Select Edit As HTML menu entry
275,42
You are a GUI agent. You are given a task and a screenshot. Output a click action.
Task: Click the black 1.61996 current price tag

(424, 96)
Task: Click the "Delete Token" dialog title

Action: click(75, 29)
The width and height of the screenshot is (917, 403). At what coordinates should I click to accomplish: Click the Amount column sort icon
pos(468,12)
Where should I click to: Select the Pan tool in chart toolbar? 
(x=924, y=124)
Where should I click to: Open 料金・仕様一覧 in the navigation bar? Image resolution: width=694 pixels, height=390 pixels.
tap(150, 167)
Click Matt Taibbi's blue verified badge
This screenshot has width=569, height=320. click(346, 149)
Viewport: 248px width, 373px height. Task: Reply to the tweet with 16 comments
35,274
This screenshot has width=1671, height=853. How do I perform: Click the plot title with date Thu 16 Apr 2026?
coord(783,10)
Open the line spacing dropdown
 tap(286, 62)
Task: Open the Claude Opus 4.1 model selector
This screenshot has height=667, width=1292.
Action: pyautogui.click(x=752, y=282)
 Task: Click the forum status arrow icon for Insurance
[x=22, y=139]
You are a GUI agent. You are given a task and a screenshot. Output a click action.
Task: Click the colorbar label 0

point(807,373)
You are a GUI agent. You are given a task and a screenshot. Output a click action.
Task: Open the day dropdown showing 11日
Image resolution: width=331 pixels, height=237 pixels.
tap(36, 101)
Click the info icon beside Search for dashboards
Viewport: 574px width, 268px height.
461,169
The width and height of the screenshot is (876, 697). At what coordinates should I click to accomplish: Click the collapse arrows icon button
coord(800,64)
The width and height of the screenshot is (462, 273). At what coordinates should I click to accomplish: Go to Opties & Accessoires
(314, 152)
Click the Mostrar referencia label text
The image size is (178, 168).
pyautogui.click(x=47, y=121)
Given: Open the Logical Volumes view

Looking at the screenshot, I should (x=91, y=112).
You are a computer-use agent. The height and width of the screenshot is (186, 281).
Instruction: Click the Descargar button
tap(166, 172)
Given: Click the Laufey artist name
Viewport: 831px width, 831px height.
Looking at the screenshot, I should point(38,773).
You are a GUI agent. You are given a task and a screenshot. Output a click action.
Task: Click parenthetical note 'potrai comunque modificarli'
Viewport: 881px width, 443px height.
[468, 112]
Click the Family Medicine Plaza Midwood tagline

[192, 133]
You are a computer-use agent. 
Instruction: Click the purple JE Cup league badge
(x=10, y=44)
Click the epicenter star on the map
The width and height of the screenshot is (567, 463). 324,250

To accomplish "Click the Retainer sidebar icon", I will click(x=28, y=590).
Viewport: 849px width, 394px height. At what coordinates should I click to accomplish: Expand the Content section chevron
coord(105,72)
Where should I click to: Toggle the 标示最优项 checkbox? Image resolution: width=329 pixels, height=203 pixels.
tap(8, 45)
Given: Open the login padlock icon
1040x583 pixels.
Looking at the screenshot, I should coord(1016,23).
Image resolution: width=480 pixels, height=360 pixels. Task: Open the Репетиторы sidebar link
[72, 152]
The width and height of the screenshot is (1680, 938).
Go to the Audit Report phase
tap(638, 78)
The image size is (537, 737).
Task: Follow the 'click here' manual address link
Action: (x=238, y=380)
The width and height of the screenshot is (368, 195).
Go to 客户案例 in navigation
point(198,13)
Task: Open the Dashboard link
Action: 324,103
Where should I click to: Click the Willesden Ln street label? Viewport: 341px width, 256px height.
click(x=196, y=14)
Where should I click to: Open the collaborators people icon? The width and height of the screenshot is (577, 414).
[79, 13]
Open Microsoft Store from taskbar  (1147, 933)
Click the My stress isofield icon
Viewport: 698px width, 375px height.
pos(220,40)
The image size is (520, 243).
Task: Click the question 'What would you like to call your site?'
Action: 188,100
______________________________
Exercise requirements: Please report each line in the listing above that contains the word "Open". Case counts.

Exercise result:
Where should I click to: Open 料金・仕様一覧 in the navigation bar? Image resolution: width=694 pixels, height=390 pixels.
Open the line spacing dropdown
Task: Open the Claude Opus 4.1 model selector
Task: Open the day dropdown showing 11日
Given: Open the Logical Volumes view
Given: Open the login padlock icon
Image resolution: width=480 pixels, height=360 pixels. Task: Open the Репетиторы sidebar link
Task: Open the Dashboard link
Where should I click to: Open the collaborators people icon? The width and height of the screenshot is (577, 414).
Open Microsoft Store from taskbar  (1147, 933)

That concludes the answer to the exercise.